RECORD EXCERPTS:
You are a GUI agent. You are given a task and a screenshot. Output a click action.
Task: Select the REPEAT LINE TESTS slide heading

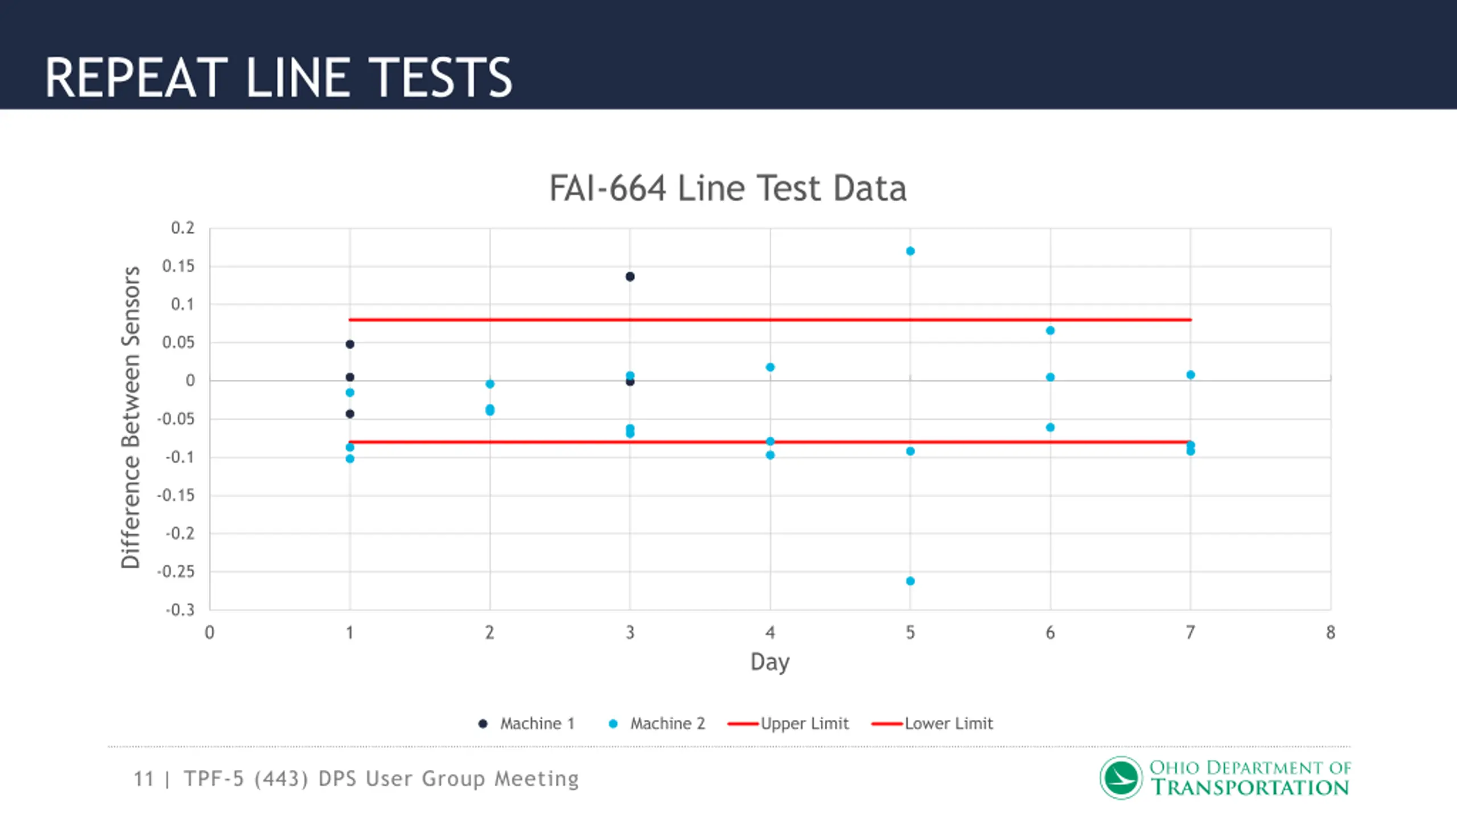tap(279, 77)
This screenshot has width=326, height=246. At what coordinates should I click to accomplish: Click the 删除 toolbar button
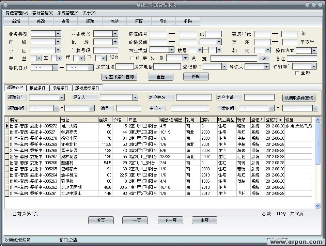(x=188, y=21)
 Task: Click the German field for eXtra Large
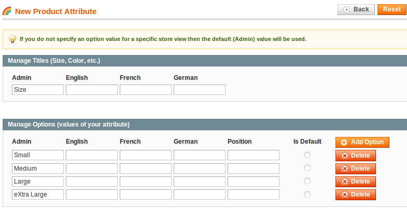pos(199,194)
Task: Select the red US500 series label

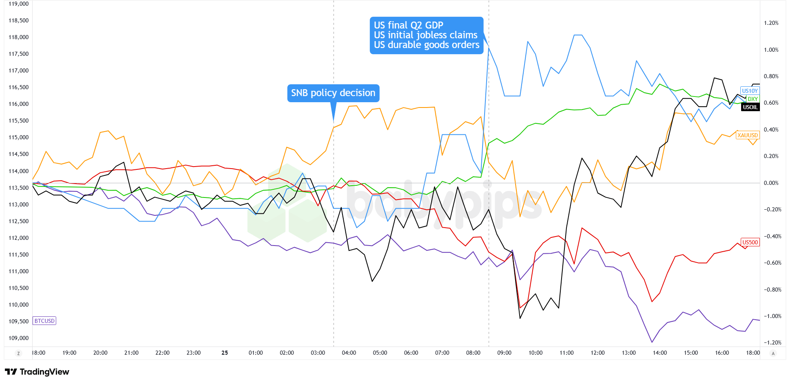Action: click(x=750, y=242)
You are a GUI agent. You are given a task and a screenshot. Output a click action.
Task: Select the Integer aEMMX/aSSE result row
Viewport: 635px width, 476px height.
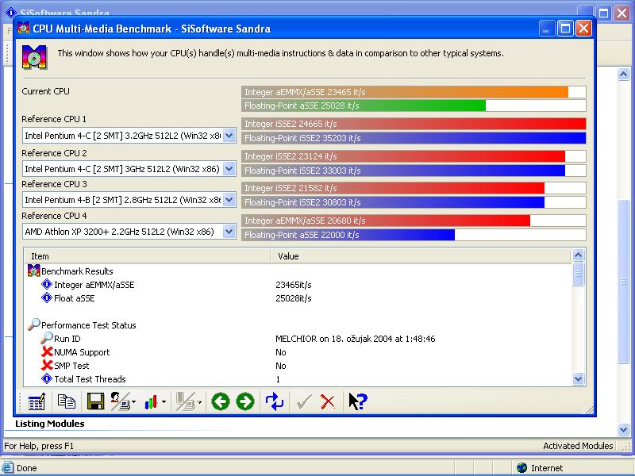94,285
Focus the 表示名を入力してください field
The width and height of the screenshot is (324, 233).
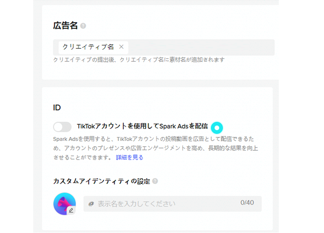click(x=173, y=204)
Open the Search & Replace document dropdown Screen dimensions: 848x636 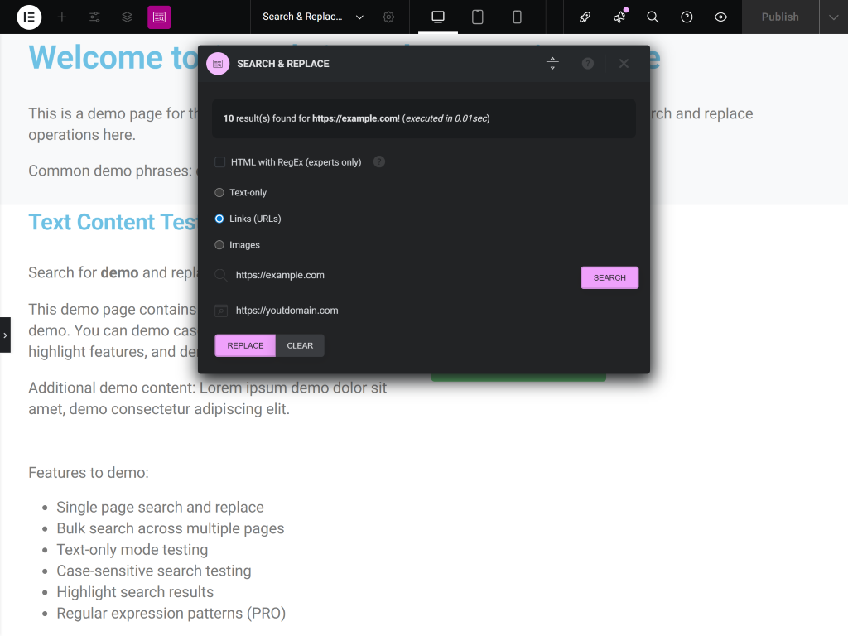[359, 17]
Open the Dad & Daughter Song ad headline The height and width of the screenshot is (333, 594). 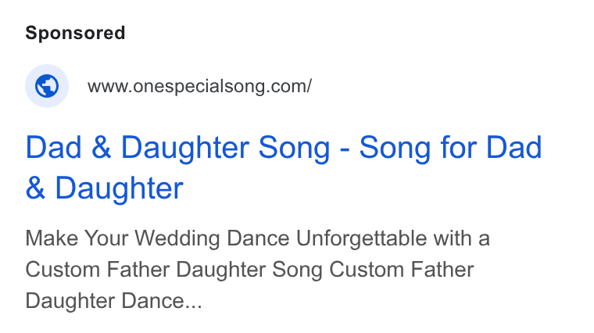pyautogui.click(x=284, y=167)
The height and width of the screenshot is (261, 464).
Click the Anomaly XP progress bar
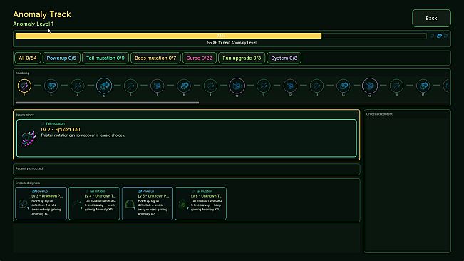221,36
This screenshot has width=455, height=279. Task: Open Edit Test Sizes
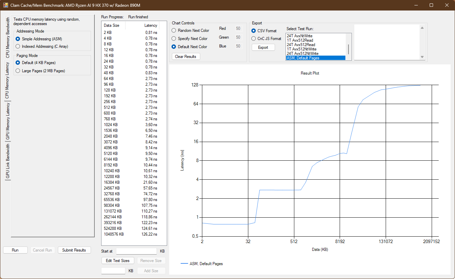117,261
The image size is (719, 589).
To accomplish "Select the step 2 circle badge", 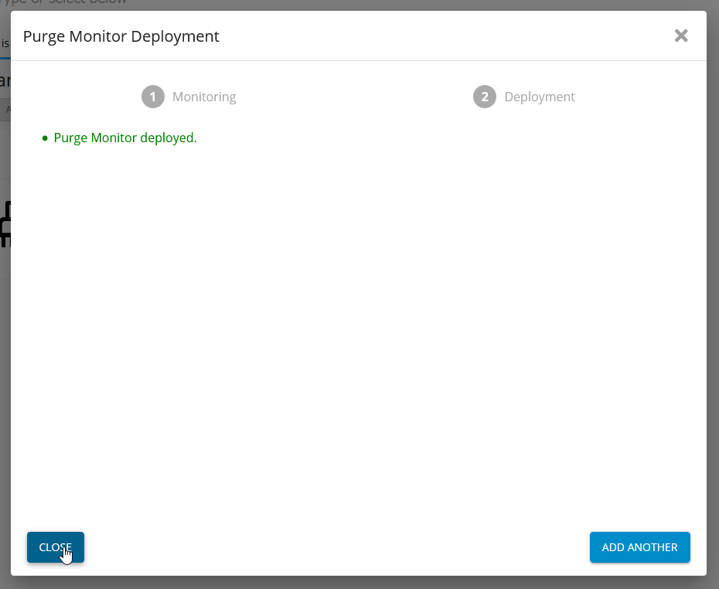I will [485, 97].
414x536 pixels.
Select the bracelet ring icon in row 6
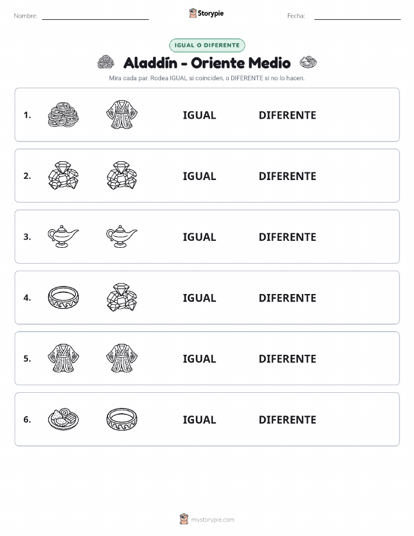coord(122,419)
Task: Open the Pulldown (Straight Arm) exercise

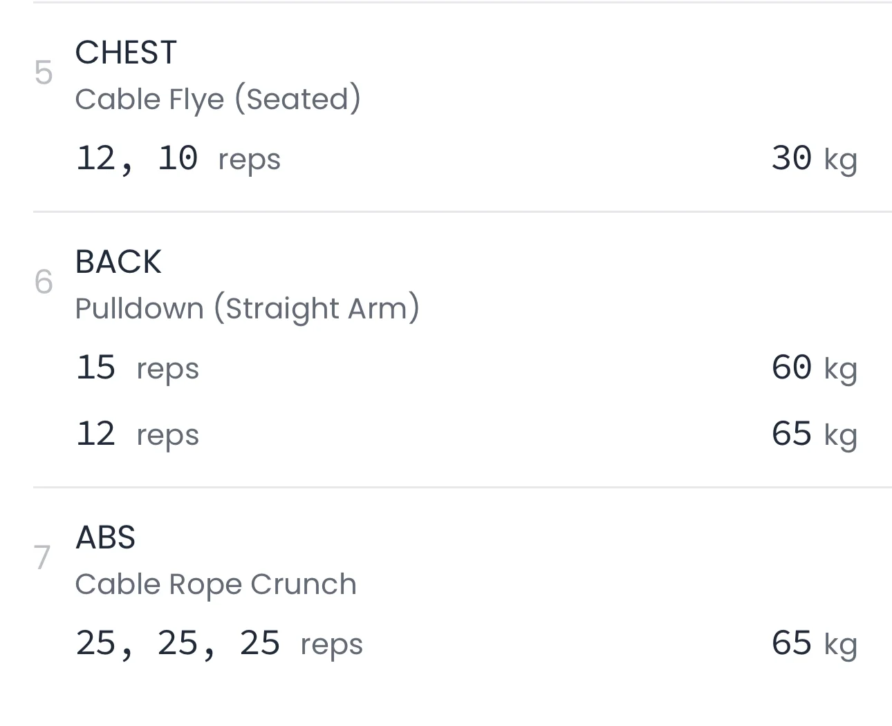Action: (x=247, y=308)
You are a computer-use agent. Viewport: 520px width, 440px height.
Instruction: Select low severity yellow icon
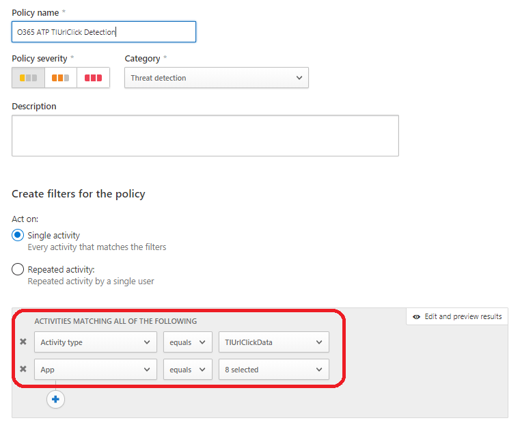28,78
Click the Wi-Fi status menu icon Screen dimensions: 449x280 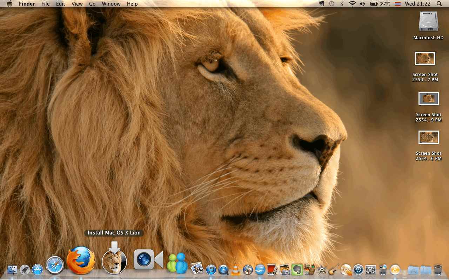(x=352, y=4)
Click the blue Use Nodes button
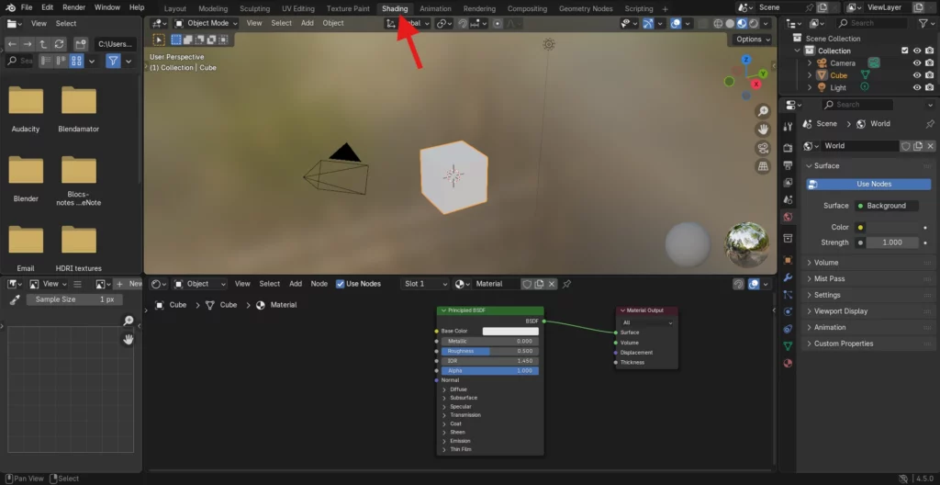Viewport: 940px width, 485px height. point(872,184)
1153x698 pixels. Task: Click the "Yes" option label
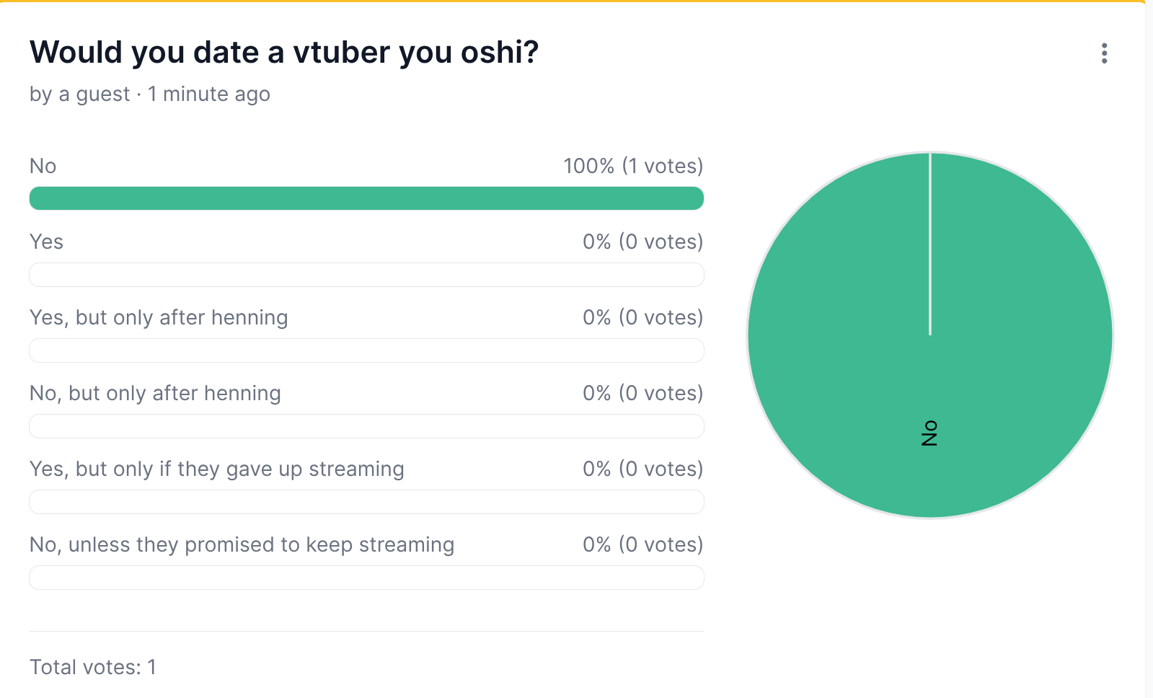47,242
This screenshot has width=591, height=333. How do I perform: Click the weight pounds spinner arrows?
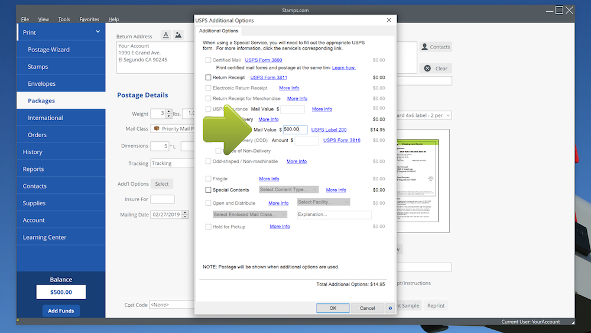pyautogui.click(x=169, y=114)
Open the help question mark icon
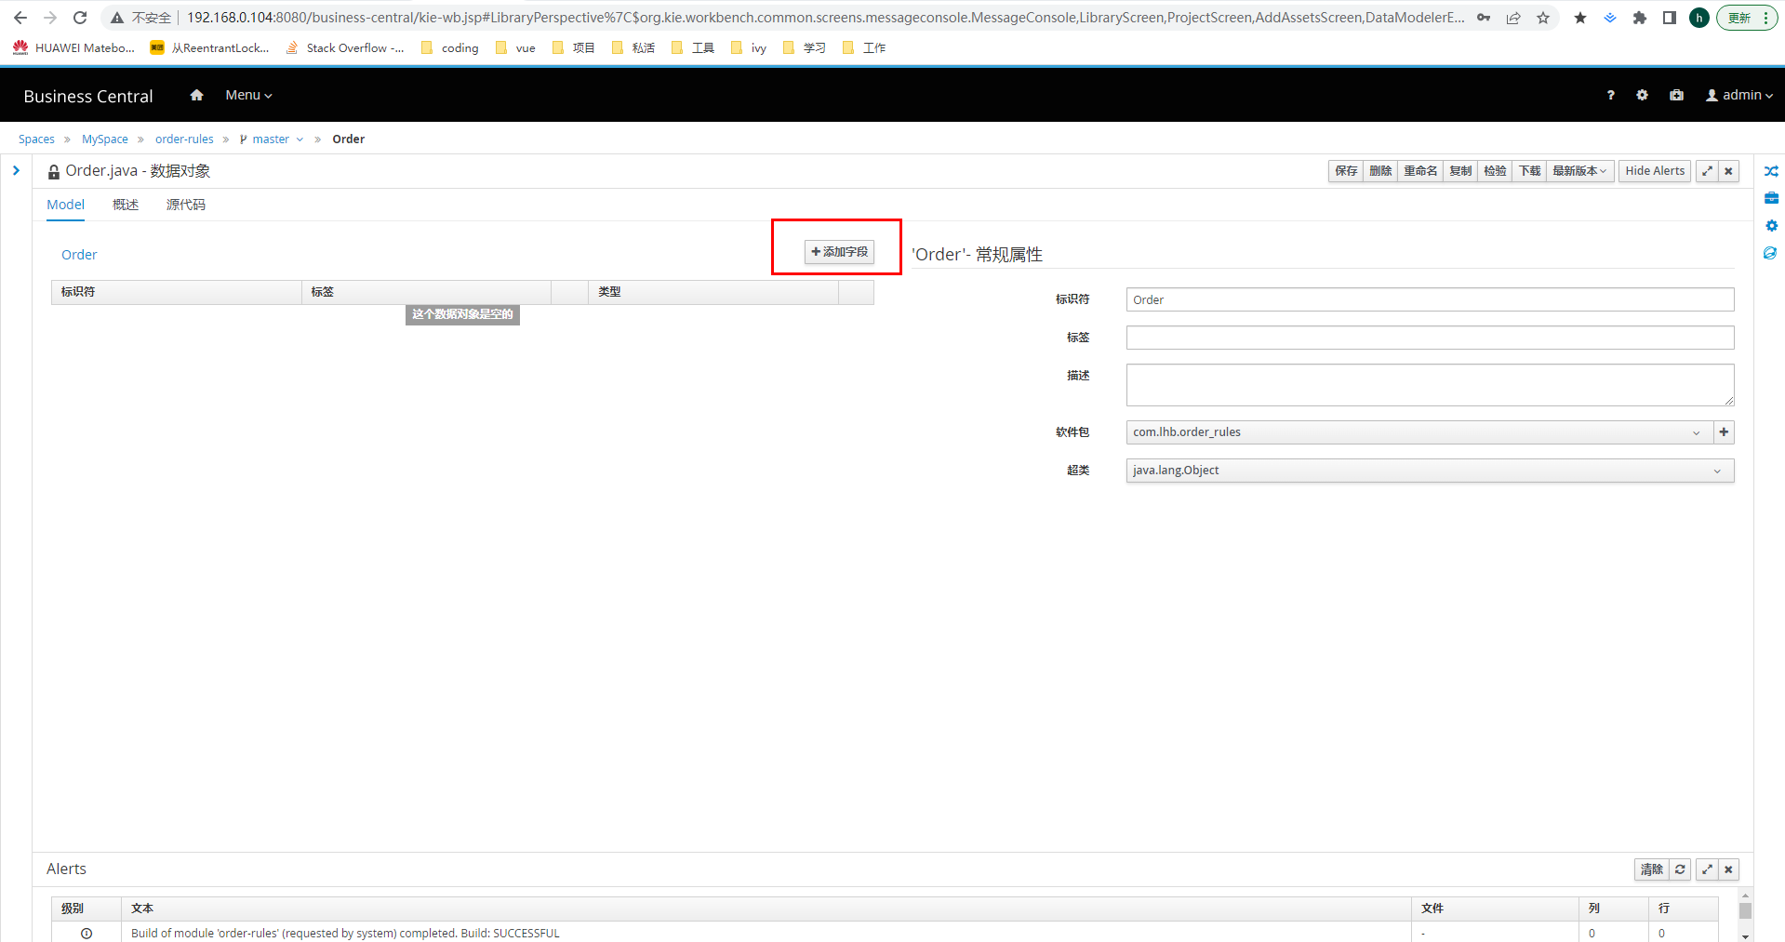 (x=1610, y=95)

DIRECTIONS:
The line holding "This screenshot has width=326, height=246." starts the copy and the line holding "Focus the 表示名を入力してください field" ends it. Repeat those two lines above and all between them exactly, leaving out pictures.

RESPONSE BELOW:
This screenshot has width=326, height=246. At what coordinates should I click to accomplish: Click the 删除 toolbar button
(x=188, y=21)
 Task: Click the German field for eXtra Large
pos(199,194)
Task: Select the red US500 series label

Action: click(x=750, y=242)
You are a GUI agent. You are given a task and a screenshot. Output a click action.
Task: Select the Integer aEMMX/aSSE result row
Viewport: 635px width, 476px height.
94,285
Focus the 表示名を入力してください field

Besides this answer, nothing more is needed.